Seventy-five years ago this month, Walt Disney released his first full-length animated movie, Snow White and the Seven Dwarfs, to rave reviews.

Snow White was an unqualified success. According to a 1956 Post article profiling Disney from the perspective of his eldest daughter, Diane Disney Miller, the film earned $8 million its first time around the world, which enabled Disney to build a large studio to make even more ambitious movies like Fantasia and Pinocchio.

Today, Snow White ranks among the top 10 highest-grossing films, which makes it hard to see why it was so risky to create in 1937. But, even before anyone had seen it, Hollywood was calling it “Disney’s Folly.”

Had he known what it would take, Disney might never have attempted it. Walt and his brother Roy believed they could produce the animated feature for half a million dollars, but by the time of completion, they were more than 450 percent over budget.

He realized he’d exhaust his own money before he could complete the film. But before a bank would give him a loan, Disney would have to show someone the incomplete project.

Snow White
Snow White and the Seven Dwarfs—still among the top 10 most successful movies.

So one afternoon, Joseph Rosenberg of Bank of America sat down in a projection room and watched the rough cuts of Snow White. Disney would show him snippets of animation, then flip through pages of pencil drawings while frantically trying to convey how beautiful it would look in final production. Rosenberg said nothing more than “Yes” and “Uh-huh.”

When they were done, Rosenberg rose from his chair, stretched, and made small talk with Disney. He walked toward his car, chatting about everything but the picture.
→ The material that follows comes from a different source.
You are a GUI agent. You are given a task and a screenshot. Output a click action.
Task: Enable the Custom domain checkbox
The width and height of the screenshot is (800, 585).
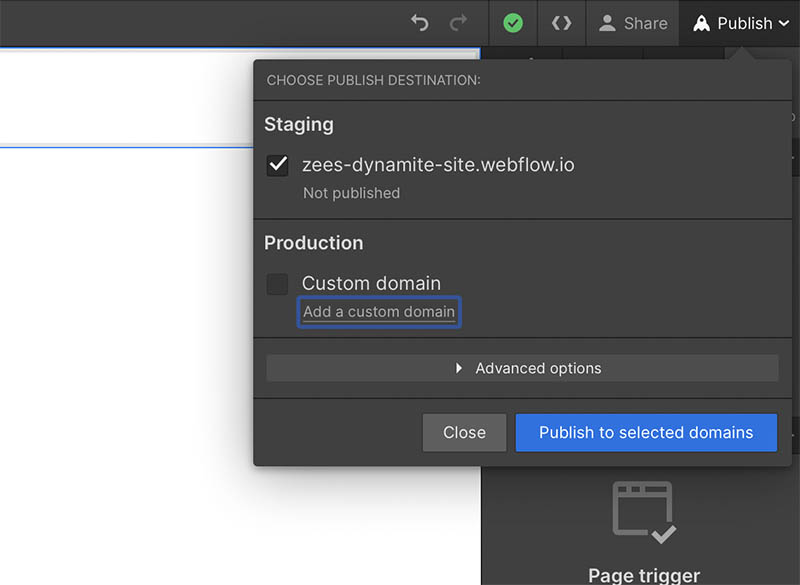point(278,284)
Meanwhile, Disney was telling himself, Boy, this is bad. After climbing into his car, though, Rosenberg turned to Disney and said, “Good-bye. That thing is going to make a hatful of money,” and drove off.

With this additional financing, Disney and 570 artists continued drawing and hand-painting the movie’s 1.5 million animation cels. On December 21, 1937, the movie premiered at the Carthay Circle Theater, one of the famous movie palaces of Hollywood’s golden age, to an audience with every big-name star in Hollywood. Everyone agreed that Disney had done—if not the impossible—the highly improbable: he had enticed an adult audience into sitting through a 90-minute cartoon about a fairy tale. And they were completely charmed. A famous columnist, known for his skepticism, was seen with tears in his eyes. The movie was the happiest event since the end of the World War I. Within a week, Disney and his dwarfs were on the cover of Time magazine.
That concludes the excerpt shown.